Koi sold to Palo Alto for $400 million before most employees received options

The founders of the Israeli startup have moved to compensate staff after rapid acquisition left the equity pool incomplete.

A rapid, lucrative exit is the dream of every high-tech employee. But when events unfold at breakneck speed, the outcome can come with an unexpected cost. About ten days ago, cybersecurity giant Palo Alto Networks announced the acquisition of young Tel Aviv startup Koi Security at an estimated valuation of $400 million. The company’s 60 employees initially celebrated the deal, only to discover that most of themm except for roughly the first 10 hires, had not yet been formally granted stock options. As a result, they will not directly benefit from the exit, with most of the proceeds going to investors and the three founders.
Founded in mid-2024, Koi is less than two years old and has raised only two funding rounds.

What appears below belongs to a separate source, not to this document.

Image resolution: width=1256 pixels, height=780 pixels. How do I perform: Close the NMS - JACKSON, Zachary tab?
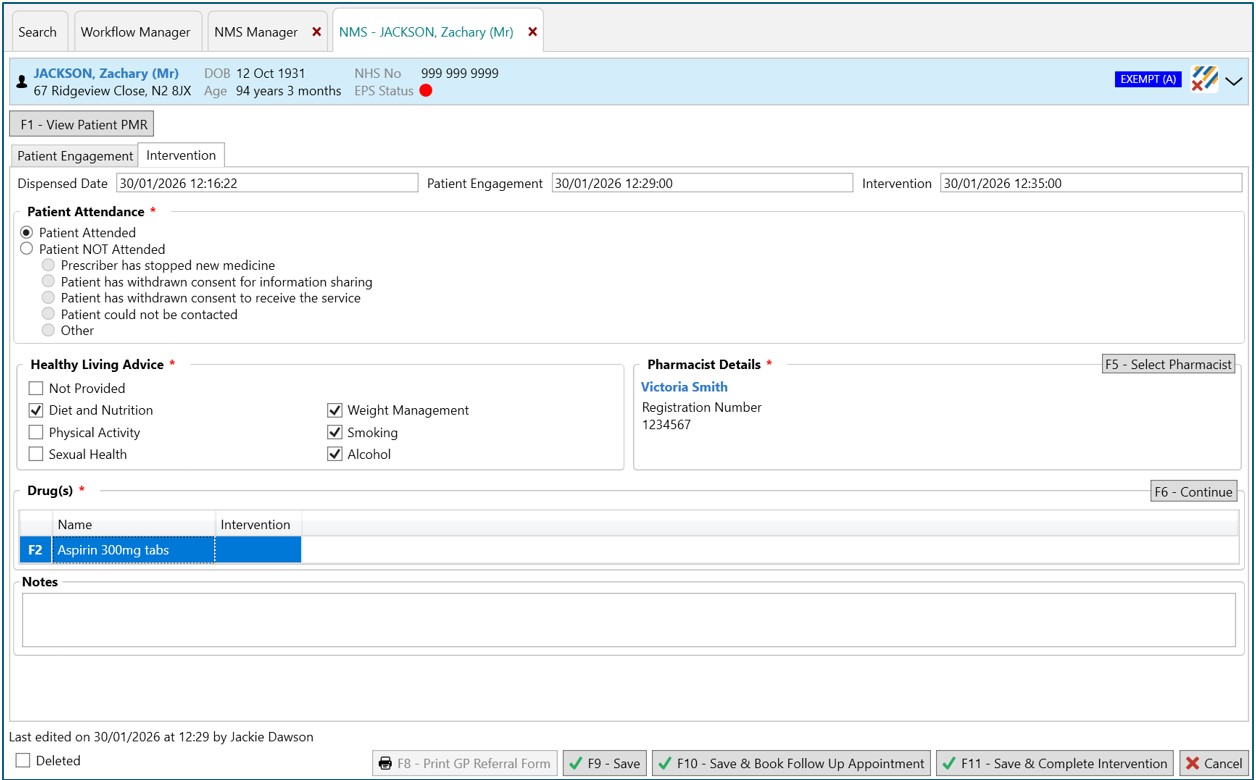point(533,32)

Its Seed round, completed toward the end of 2024, did not include broad option allocations, which is common at such an early stage, though a small equity pool was distributed to the first 10 employees.
1 View gallery
עובדי KOI
עובדי KOI
Koi team.
(Photo: Omer Hacohen)
The company completed its Series A round toward the end of 2025, raising capital at a valuation of $135 million. At that point, a valuation had been conducted to enable option grants to employees, who then numbered around 60. However, acquisition talks with Palo Alto Networks had already begun, and according to people familiar with the matter, management did not have time to complete the technical process of allocating options before the deal was signed. In total, Koi raised $48 million across both rounds, making the acquisition a swift and highly profitable outcome for founders and investors.
Following the announcement, employee frustration grew over their lack of equity participation. In response, the company’s founders, each of whom owns approximately 12% and stands to receive about $50 million before taxes, decided to allocate part of their personal proceeds toward employee bonuses.
According to people familiar with the decision, employees were informed at a company meeting earlier this week that bonuses would be distributed in amounts broadly equivalent to what they would have received had option packages already been granted. In startups, it is customary to allocate 10% to 15% of company equity to employee options, much of which typically accelerates upon acquisition. Depending on the final terms, some compensation may also be convertible into shares of Palo Alto Networks. The acquisition has not yet formally closed.
Koi was founded by Amit Assaraf (CEO, founder of real estate startup Landa), Idan Dardikman (CTO), and Itay Kruk (CPO), ex-Sygnia, Zscaler, after uncovering a major security gap in the VSCode Marketplace. To prove the risk, they built a fake theme extension, dubbed “Darcula Official,” added code that secretly sent developers’ source code and machine details to their server, and uploaded it to the VSCode marketplace all within 30 minutes. Within a week, they’d manage to infect over 300 organizations worldwide, including multi-billion-dollar companies, one of the world’s biggest EDR developers, and a national court network, landing on the VSCode marketplace’s 4.5M-view front page. The experiment led to the creation of “ExtensionTotal” to detect risky extensions, which quickly evolved into Koi’s broader security platform.
The primary financial beneficiaries of the acquisition, alongside the founders, are venture firms including Team8, NFX, Battery Ventures, and Picture Capital.
Koi has developed a platform designed to address what it sees as a critical gap in modern cybersecurity. Its main product, Supply Chain Gateway, acts as a centralized checkpoint for all incoming software, enabling organizations to maintain a complete inventory of applications, conduct real-time risk analysis, enforce security policies automatically, and proactively block malicious code before installation.
At the core of the platform is an AI engine that classifies software components, executes them in isolated test environments outside the organization, and detects threats that traditional scanners often miss. This approach allows security teams to control what software enters their environment, rather than reacting only after a breach has occurred.